- **EXCERPTED DATA**
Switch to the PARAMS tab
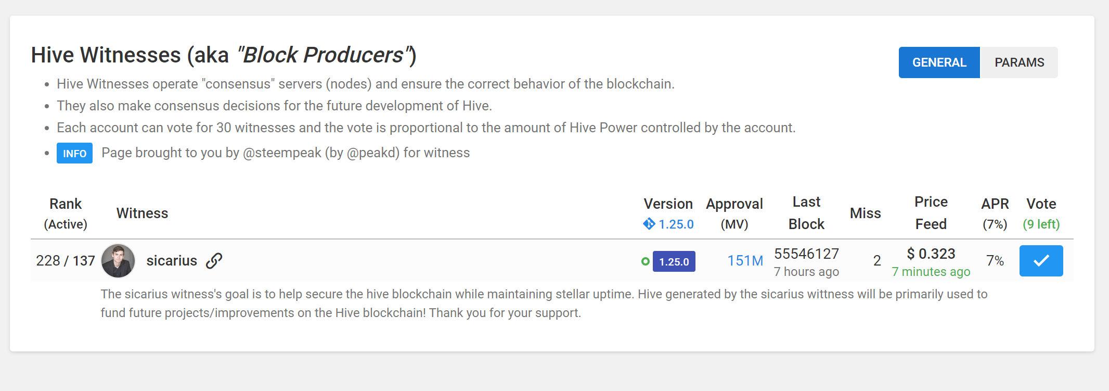 1019,62
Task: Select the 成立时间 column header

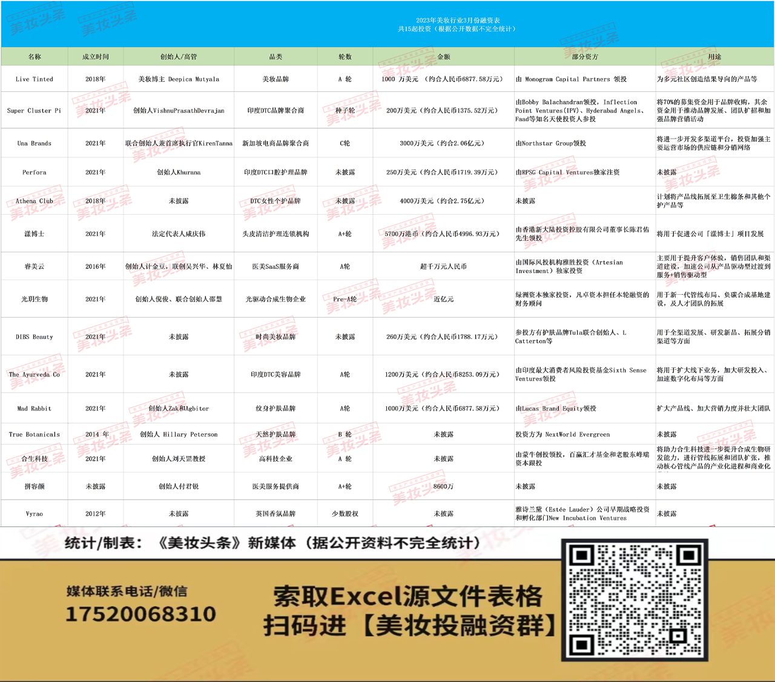Action: [x=96, y=57]
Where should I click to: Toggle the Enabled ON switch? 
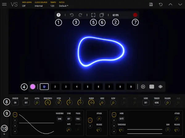15,103
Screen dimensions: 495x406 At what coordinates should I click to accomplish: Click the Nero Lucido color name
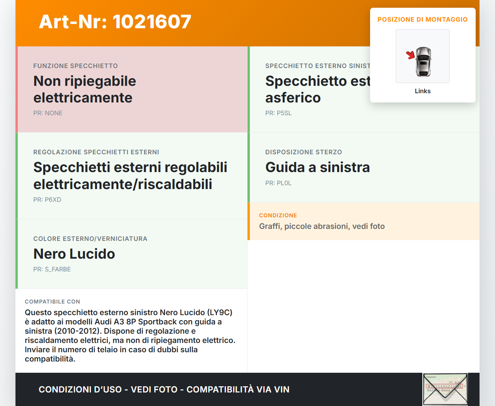coord(74,254)
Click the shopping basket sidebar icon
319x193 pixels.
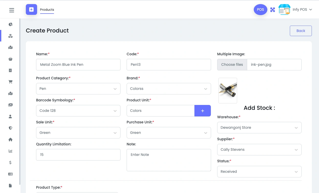(x=10, y=59)
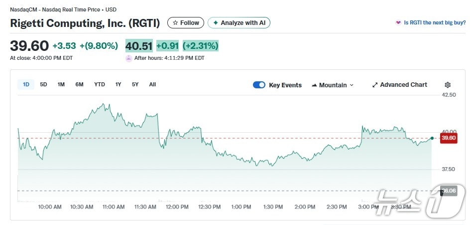
Task: Open chart settings gear icon
Action: pyautogui.click(x=448, y=85)
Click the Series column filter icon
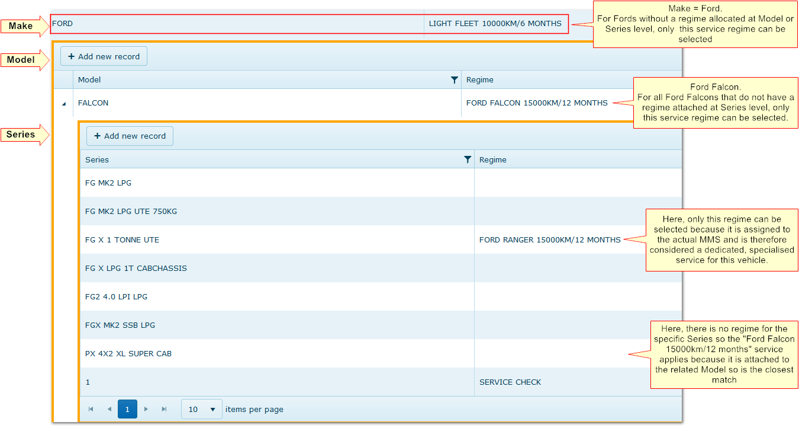This screenshot has height=428, width=799. tap(468, 159)

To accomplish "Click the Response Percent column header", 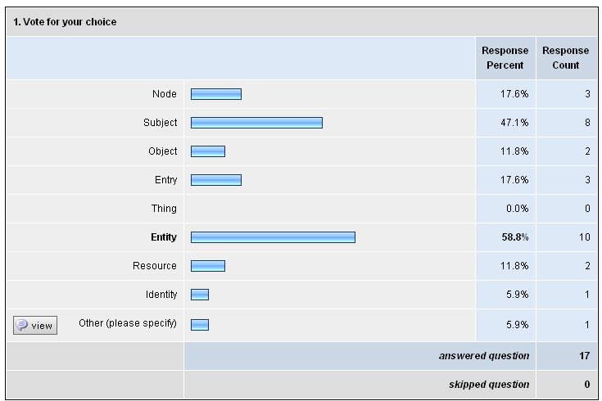I will point(505,58).
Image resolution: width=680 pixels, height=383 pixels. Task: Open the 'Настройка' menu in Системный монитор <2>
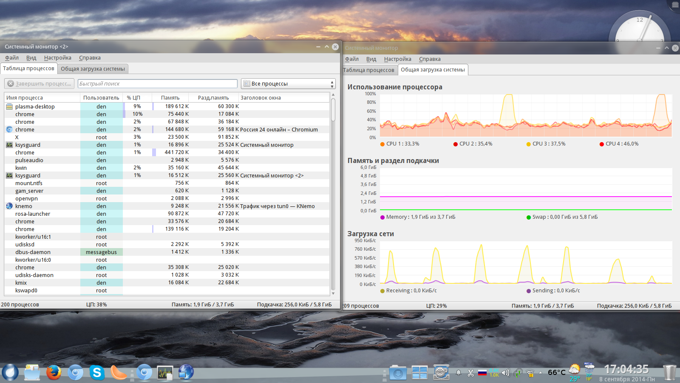coord(57,58)
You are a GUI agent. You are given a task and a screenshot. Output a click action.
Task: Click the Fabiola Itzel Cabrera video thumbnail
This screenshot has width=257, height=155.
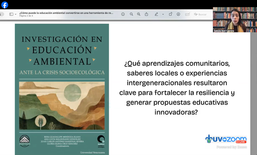click(235, 19)
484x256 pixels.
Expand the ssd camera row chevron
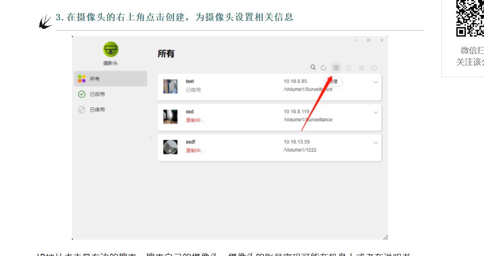[x=375, y=112]
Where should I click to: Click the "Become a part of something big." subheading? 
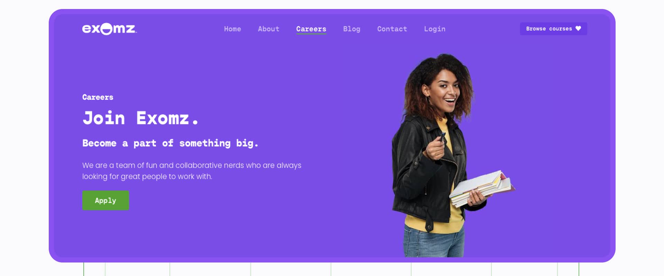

- **EXERCISE BRIEF**
Please copy the data above word for word, but only from the line that contains "You are a GUI" through the final line, both included, and without the pictures.

- **ANSWER BOX**
You are a GUI agent. You are given a task and a screenshot. Output a click action.
Task: Click the Fabiola Itzel Cabrera video thumbnail
This screenshot has width=257, height=155.
click(235, 19)
484x256 pixels.
Expand the ssd camera row chevron
[x=375, y=112]
Where should I click to: Click the "Become a part of something big." subheading? 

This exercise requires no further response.